The enduring class system is a dismal fact about life in Britain. I read Lucy Lethbridge’s Servants (2013) for entertainment and made myself thoroughly miserable.
Not only all those cramped and wasted lives spent below stairs at the constant beck and call of aristocratic whimsy but the perversity the plentiful labour supply encouraged in the ruling class. The era of the servant flourished in later Victorian times, reaching a height on the eve of the Great War, when one in seven women was in domestic employment. After 1918 the attitudes were never the same again, and although servants abounded, the cost of maintaining those great country estates where as many as two hundred were employed became prohibitive. Two cheers for that. Still, between the wars even women in the twentieth century wept to see their daughters forced by economic circumstances in to service instead of enjoying a freer life.
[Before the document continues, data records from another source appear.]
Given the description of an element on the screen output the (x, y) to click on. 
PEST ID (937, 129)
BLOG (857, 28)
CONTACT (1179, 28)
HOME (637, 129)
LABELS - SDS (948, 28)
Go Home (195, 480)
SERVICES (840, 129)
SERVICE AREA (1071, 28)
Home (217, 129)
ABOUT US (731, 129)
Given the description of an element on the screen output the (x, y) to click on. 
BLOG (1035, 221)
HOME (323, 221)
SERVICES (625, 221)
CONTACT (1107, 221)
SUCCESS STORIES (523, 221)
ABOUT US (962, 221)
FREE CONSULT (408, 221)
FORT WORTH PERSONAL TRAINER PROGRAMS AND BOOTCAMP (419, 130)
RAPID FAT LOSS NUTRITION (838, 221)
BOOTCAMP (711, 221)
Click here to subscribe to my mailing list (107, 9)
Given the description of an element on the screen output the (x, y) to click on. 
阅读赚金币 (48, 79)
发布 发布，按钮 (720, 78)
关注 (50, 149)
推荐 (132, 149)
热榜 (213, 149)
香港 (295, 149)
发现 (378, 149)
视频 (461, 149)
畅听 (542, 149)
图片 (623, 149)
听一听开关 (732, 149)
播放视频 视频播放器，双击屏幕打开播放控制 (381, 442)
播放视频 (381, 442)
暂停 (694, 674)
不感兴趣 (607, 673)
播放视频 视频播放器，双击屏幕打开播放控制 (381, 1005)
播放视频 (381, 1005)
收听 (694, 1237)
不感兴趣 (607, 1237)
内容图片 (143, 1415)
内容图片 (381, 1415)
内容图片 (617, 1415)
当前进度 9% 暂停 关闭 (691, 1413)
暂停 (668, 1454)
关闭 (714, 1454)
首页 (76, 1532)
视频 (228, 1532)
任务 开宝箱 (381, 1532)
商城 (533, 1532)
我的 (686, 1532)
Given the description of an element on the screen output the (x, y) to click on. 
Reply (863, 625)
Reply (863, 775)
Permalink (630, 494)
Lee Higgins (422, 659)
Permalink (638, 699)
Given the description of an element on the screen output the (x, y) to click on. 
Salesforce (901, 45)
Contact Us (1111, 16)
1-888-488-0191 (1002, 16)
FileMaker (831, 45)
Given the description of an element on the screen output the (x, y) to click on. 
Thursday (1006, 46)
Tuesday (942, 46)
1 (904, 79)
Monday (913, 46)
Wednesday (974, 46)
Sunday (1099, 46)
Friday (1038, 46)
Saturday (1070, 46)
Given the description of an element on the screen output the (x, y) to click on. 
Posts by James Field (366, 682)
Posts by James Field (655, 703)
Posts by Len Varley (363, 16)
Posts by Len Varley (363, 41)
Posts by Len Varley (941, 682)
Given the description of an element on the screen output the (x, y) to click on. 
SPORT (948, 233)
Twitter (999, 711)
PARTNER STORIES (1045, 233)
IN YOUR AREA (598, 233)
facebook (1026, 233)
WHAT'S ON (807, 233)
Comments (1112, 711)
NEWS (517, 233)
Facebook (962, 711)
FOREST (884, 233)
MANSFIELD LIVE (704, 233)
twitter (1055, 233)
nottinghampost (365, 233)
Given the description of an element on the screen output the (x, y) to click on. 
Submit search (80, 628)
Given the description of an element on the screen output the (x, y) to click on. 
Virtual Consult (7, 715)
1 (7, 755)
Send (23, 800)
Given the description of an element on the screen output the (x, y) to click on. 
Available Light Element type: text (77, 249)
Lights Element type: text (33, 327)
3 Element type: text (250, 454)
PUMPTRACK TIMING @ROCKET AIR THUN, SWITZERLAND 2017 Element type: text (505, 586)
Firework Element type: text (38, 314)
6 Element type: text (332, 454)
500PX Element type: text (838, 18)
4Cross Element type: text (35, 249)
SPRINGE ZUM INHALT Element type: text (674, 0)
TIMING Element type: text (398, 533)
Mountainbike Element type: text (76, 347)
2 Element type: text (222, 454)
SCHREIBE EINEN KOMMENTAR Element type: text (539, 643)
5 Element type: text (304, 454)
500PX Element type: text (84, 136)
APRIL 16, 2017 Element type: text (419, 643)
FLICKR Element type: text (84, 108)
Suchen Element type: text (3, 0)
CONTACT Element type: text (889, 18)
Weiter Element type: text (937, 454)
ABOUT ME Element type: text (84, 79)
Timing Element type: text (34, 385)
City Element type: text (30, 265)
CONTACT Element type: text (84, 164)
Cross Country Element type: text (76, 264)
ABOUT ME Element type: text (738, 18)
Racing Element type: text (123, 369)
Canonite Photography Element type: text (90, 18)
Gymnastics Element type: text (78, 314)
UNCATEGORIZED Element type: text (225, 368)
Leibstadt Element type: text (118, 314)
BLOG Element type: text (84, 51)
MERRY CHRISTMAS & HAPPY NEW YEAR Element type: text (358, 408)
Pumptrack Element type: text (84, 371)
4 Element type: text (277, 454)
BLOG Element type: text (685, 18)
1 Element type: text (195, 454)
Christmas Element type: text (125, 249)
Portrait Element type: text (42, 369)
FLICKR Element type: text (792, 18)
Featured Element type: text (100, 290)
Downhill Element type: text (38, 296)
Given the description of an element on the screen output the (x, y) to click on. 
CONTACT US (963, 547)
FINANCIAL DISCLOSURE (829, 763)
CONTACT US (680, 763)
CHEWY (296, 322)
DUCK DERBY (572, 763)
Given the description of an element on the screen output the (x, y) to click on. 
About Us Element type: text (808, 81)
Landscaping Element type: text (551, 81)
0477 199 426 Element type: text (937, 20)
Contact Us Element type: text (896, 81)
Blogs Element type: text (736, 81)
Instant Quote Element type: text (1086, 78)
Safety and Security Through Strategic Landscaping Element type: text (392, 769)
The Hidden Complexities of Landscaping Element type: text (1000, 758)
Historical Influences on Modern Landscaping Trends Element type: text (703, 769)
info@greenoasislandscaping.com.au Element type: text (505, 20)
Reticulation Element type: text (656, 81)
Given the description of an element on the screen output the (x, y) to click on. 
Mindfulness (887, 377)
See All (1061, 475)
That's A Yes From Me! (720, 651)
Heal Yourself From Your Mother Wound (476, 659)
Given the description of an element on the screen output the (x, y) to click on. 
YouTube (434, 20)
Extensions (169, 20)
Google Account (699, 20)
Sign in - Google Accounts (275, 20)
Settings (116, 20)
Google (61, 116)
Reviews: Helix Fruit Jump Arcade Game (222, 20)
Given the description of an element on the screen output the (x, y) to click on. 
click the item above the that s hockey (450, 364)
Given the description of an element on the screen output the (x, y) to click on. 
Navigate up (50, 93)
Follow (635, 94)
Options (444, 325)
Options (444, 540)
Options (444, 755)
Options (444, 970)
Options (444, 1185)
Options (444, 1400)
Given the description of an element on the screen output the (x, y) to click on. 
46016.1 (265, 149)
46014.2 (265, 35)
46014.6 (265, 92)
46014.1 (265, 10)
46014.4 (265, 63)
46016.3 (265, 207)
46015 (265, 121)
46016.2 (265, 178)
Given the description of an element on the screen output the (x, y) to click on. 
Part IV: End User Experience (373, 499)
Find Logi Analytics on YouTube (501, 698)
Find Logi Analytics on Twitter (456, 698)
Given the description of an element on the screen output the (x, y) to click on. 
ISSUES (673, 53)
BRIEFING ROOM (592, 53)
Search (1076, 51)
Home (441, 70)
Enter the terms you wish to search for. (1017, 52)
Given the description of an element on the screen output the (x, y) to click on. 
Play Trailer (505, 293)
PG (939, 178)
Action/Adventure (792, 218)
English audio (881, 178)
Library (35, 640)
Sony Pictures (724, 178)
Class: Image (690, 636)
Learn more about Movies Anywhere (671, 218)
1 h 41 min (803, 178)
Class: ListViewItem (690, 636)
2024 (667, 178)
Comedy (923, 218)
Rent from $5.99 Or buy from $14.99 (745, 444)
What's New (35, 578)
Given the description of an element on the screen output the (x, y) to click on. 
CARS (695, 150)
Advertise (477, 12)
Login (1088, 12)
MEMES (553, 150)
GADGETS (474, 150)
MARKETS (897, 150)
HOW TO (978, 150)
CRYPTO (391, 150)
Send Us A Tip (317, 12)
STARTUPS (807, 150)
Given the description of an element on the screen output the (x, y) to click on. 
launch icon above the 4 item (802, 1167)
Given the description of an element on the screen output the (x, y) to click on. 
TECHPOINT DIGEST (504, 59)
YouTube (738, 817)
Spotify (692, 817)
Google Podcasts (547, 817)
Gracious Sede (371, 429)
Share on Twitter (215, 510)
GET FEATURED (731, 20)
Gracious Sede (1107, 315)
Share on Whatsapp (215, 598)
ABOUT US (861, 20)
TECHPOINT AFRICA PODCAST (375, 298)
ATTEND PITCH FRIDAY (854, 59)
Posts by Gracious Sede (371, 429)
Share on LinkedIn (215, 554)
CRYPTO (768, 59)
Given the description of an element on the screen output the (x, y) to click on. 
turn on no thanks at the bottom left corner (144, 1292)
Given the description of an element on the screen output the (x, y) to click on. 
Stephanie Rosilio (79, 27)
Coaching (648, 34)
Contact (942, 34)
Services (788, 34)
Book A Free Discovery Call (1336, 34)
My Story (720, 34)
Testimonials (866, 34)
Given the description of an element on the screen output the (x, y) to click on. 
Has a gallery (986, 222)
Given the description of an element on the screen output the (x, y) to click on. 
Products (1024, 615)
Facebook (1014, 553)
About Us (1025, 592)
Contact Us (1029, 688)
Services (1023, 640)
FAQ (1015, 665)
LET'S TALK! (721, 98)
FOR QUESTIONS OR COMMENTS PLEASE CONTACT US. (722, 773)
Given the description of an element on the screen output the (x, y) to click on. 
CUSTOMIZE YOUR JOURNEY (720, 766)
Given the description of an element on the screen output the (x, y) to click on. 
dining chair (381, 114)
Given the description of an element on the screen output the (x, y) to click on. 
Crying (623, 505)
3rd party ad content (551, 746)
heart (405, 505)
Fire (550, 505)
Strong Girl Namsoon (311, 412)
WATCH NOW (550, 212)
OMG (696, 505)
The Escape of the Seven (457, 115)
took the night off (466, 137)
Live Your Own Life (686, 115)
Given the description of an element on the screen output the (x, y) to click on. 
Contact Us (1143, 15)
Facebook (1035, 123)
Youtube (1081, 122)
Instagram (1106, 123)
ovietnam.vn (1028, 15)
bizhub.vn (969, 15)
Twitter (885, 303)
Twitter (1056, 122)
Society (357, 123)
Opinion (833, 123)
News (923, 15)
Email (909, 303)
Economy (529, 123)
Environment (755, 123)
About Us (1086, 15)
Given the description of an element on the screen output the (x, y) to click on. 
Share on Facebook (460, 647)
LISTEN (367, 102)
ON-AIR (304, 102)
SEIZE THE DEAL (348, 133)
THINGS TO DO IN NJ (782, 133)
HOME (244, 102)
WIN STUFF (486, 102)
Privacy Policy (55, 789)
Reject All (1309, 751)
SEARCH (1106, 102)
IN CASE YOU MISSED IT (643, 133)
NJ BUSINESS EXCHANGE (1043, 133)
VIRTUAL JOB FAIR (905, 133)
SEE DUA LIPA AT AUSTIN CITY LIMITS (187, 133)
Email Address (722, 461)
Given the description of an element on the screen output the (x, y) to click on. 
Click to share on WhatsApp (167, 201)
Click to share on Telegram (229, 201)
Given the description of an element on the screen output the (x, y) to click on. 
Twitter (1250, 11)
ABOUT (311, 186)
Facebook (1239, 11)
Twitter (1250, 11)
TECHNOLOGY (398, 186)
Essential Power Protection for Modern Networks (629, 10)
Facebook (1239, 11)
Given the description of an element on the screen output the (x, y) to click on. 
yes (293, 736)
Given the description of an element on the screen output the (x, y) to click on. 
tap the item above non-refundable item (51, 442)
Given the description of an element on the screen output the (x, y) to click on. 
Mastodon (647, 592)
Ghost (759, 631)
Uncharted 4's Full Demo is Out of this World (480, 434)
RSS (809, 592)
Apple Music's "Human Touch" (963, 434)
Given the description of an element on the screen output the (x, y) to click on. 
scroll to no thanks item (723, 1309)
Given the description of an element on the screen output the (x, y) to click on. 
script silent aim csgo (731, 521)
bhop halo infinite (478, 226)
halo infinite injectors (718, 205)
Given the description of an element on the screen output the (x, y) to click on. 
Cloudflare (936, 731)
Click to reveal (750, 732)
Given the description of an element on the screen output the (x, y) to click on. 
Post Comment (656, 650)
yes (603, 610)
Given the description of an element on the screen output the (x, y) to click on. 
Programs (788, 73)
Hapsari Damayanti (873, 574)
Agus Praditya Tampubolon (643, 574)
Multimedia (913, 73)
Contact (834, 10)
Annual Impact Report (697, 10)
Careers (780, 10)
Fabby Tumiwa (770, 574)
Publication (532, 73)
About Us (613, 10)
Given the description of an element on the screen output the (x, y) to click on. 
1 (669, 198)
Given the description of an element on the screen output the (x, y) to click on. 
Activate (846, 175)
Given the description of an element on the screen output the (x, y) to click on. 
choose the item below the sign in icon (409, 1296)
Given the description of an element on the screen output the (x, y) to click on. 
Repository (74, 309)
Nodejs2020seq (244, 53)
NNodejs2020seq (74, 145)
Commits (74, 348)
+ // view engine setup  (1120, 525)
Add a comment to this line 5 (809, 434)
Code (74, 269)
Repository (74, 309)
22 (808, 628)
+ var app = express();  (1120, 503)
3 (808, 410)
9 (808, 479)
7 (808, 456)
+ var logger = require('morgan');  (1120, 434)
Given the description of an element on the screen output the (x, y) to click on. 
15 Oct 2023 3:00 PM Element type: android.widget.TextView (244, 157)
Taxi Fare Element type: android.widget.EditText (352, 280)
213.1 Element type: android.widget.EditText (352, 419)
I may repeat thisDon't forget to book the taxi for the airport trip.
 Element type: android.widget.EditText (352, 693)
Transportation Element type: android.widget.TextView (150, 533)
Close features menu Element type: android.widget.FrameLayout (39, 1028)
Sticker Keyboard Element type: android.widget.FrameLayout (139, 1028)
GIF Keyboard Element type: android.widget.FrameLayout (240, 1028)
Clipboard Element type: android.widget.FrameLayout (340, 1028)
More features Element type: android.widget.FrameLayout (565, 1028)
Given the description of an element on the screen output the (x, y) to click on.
All the detail and some wonderful anecdotes are contained in Lethbridge’s neatly written book. Among those that stick in the mind are the sheer pointlessness of what masters and mistresses asked for, just because the servants were there. Toast cut with a serrated pastry cutter to fit the exacted dimensions of the poached egg; boiled eggs that had to be stirred, lest their yolks got decentred, and which were sent back if those yellow bits did hug to one side; pillow cases sent back for relaundering and ironing if they showed the slightest crease: what were these grotesque folk about? As it turns out they were often lonely and emotionally deprived, and as the years went on, especially in post-Edwardian times, the servants became the children’s only source of emotional support, their parents being by culture too distant.
What especially struck me though were the affectations that unwittingly I picked up as late as the 1970s, with regard to English upper-class cultural norms. The shabby chic that the right kind of house required was a pathetic middle-class calque on the aristocracy’s centuries-long reluctance to update its surroundings. Lethbridge catalogues the aristos who insisted on candlelight more than fifty years after the introduction of gas lamps, and required a servant always to be on hand with flat-iron and brown paper less wax drop in the wrong place. She notes those who in 1900 imposed cleaning tools on staff that would have been familiar to their predecessors in 1700. As vacuum cleaners, washing machines and so on, were invented each was the subject of snobbish denigration. That the aristocracy set such a standard is surely a powerful reason why modernism as a way of life, with the functional architecture and functional furniture, never took off in this country, for the people who had the money to commission it rarely were adventurous enough in taste and socially desperately insecure. They condemned as vulgar any who did.
If you’re English, read Lethbridge to see where your taste comes from, and/or what your mother’s or grandmother’s was. So much of it used to be bound up with attitudes to labour: someone else’s, paid for, or one’s own. I’ve mostly done my own labouring, not because of my aristocratic connections but because I grew up with an anti-consumerist aesthetic. (I read Marx in a particular way.) Also I knew that a great deal of satisfaction lurked in a touch of the manual life.
I only didn’t inflict the mangle on anyone else. Have servants? Me? I wanted to do the hard work and get the pleasure out of it myself. Have you ever put the edge of a soaking wet bed sheet between two long thin cylinders with a tiny gap between, and cranked the iron handle beside? It’s quite a moment when first the material catches, and resists the squeeze, before relenting as the water streams out and your sheets for tomorrow emerge smooth and flat.
I still make my own food from scratch, another choice for which Lethbridge provides a context. Homemade food was part of aristocratic England’s snobbish resistance to all things industrial. Today I suppose it’s just a lifestyle, though if you want your labour choices to have any meaning let history like this shine a light.